Monday, December 28, 2009

Top 3 Games of the Year, 2009

Another gaming year draws to a close, and while 2009 saw some very interesting developments on the gaming front, I personally found it to be a much slower year than the previous two with much fewer heavy weight titles taking my interest.

As always, my top 3 can be games from any platform, however this year I almost gamed exclusively on my Xbox 360, so that's where my choices will come from. Also, since I'm not a professional reviewer, I don't get games for free and I simply review what I buy. Keep that in mind when reading the below selections and noting the absence of the occasional triple A release.

3) Fallout 3: Game of the Year Edition (Xbox 360, PC, PlayStation 3). While Fallout 3 is a 2008 release, 2009 saw the launch of it's 5 DLC Add-Ons and this fall, the game was repacked at retail to include all of this content, the Fallout 3: Game of the Year Edition. While the 5 DLC Add-Ons are not a traditional expansion set, as they're 5 different experiences added to the Capital Wasteland, overall they amount to about the length of a traditional, focused expansion set and they add a great deal more play time to Fallout 3.

The Capital Wasteland already offers players a large amount of content to explore, taking well over 100 hours for a playthrough, and the DLC content just adds that much more to the experience, and one of them even extends the main Quest and raises the level cap.

Leaving the Vault in which you've been sheltered in since your childhood, you set off in pursuit of your father through the nuclear wastes of post-apocalyptic DC, and your very actions and experiences with the denizens of the wastes will change the course of history.

The sheer amount of variety alone, combined with the solid production values, places Fallout 3: Game of the Year Edition as our third place spot.

2) Batman: Arkham Asylum (Xbox 360, PC, PlayStation 3). The surprise hit of the year, Batman: Arkham Asylum came out of no-where and wowed just about everyone who touched this awesome title. Simply put, this is the single greatest super hero game ever developed, and Rocksteady Studios really captured the feel of being Batman, giving it the grim, dark atmosphere of the comics.

Weighing in at about 20 hours, Batman has to stop the Joker and co who've taken control of Arkham Asylum. With smooth combat, gameplay mechanics, and a superbly written story line with top notch voice acting all the way, Batman: Arkham Asylum delights and entertains.

What could have made this wonderful package even better? The initial release price of $39.99, brand new. Started by Walmart, other retailers were forced to follow suit, and since then, we've seen many other high profile titles begin retail at this extremely low cost; a trend I'd love to see continue.

1) Halo Wars (Xbox 360). Innovation. When was the last time you played a game that really innovated and took things to a whole new level, that provided you with an experience you simply have not had before? I'm not talking about a sequel that takes what was awesome about its predecessor and improves upon it, I'm talking about something that really does something new. Yeah, I thought so. Doesn't happen often, does it.

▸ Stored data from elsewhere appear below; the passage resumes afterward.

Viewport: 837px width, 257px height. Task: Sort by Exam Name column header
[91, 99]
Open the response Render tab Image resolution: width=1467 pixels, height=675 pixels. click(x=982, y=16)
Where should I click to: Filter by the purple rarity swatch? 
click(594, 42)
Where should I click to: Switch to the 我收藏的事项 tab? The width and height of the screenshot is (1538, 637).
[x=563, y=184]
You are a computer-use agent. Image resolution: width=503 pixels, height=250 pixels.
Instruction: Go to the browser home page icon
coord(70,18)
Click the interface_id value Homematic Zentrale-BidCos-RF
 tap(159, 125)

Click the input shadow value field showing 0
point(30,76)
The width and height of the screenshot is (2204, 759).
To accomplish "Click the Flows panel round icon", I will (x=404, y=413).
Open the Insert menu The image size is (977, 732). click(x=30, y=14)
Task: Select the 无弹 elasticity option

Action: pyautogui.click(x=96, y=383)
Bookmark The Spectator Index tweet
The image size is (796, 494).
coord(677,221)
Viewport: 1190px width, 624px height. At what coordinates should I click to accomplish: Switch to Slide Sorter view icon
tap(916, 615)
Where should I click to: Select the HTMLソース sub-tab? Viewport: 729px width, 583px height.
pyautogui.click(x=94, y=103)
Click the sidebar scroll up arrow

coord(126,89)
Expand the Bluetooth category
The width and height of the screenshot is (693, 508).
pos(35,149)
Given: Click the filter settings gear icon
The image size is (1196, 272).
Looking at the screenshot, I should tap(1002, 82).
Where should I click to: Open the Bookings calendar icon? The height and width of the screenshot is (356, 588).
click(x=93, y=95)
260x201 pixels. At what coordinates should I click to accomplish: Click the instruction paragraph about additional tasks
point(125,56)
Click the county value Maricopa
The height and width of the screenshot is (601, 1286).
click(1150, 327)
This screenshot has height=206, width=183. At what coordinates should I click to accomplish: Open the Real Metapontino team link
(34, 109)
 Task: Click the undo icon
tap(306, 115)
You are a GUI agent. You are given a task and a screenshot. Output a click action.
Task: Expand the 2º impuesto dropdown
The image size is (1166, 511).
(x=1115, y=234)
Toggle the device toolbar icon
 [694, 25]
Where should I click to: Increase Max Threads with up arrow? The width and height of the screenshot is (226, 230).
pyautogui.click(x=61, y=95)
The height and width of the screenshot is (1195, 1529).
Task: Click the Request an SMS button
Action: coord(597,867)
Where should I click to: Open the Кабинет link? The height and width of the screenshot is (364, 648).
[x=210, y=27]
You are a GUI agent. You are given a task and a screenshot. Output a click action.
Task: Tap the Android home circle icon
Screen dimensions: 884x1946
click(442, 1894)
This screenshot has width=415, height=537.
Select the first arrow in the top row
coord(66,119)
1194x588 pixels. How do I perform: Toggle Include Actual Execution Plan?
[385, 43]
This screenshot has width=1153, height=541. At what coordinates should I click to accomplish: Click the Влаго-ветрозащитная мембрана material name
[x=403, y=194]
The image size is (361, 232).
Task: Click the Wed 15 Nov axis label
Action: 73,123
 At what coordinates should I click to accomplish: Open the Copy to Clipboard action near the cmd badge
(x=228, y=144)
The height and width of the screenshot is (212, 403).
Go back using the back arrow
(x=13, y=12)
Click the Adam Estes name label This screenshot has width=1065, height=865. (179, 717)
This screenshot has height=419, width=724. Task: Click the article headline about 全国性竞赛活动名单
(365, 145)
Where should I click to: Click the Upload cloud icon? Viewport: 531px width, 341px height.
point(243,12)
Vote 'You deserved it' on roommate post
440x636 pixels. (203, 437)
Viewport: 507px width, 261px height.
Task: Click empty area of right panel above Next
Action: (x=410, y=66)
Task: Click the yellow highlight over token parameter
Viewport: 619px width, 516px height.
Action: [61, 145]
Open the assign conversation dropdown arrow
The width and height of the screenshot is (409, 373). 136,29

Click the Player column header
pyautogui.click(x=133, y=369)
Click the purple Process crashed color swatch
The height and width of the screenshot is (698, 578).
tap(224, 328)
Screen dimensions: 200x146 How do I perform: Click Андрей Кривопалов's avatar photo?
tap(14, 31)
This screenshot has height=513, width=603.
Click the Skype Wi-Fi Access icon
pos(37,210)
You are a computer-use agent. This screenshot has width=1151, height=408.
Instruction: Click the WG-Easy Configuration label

Forget that Halo Wars is set in the Halo universe, that's just a very fortunate by-product. The simple truth is that Halo Wars has provided us with the first, solid, easy-to-manage-and-enjoy RTS on a console. Ever. This genre, once believed to be achievable on a PC only has now been brought to us on the Xbox 360, and while Halo Wars is simpler fair than it's PC RTS cousins, it still features strategy, tactics, and a simple-to-use interface.

Without question, Halo Wars is the single most innovative game I've played through all of 2009. It was original, fun, and proved the impossible could be done. Both with the Campaign, Skirmish, and Multiplayer, I've spent well over 30 hours with the game and will continue to play through it, and the greatest tragedy is that this fine title was Ensemble Studios' swan song and I'm not expecting to see a sequel ever developed.

Regrettably, the console crowd isn't big on RTSes, and so Halo Wars' sales were no where near as strong as its shooter brothers, but that doesn't change the fact that Halo Wars broke more ground than any Halo title in the last few years, and certainly gave us an experience unrivaled on the platform this year. If you're looking for a unique experience that isn't your run-of-the-mill cookie cutter game, check out Halo Wars. The simple fact that Ensemble Studios took a chance at porting this genre to another platform, the fact that a developer took this kind of a risk when most other companies simply safely re-hash what's come before sets it above the ruck of titles this year, and earns it our 2009 Game of the Year.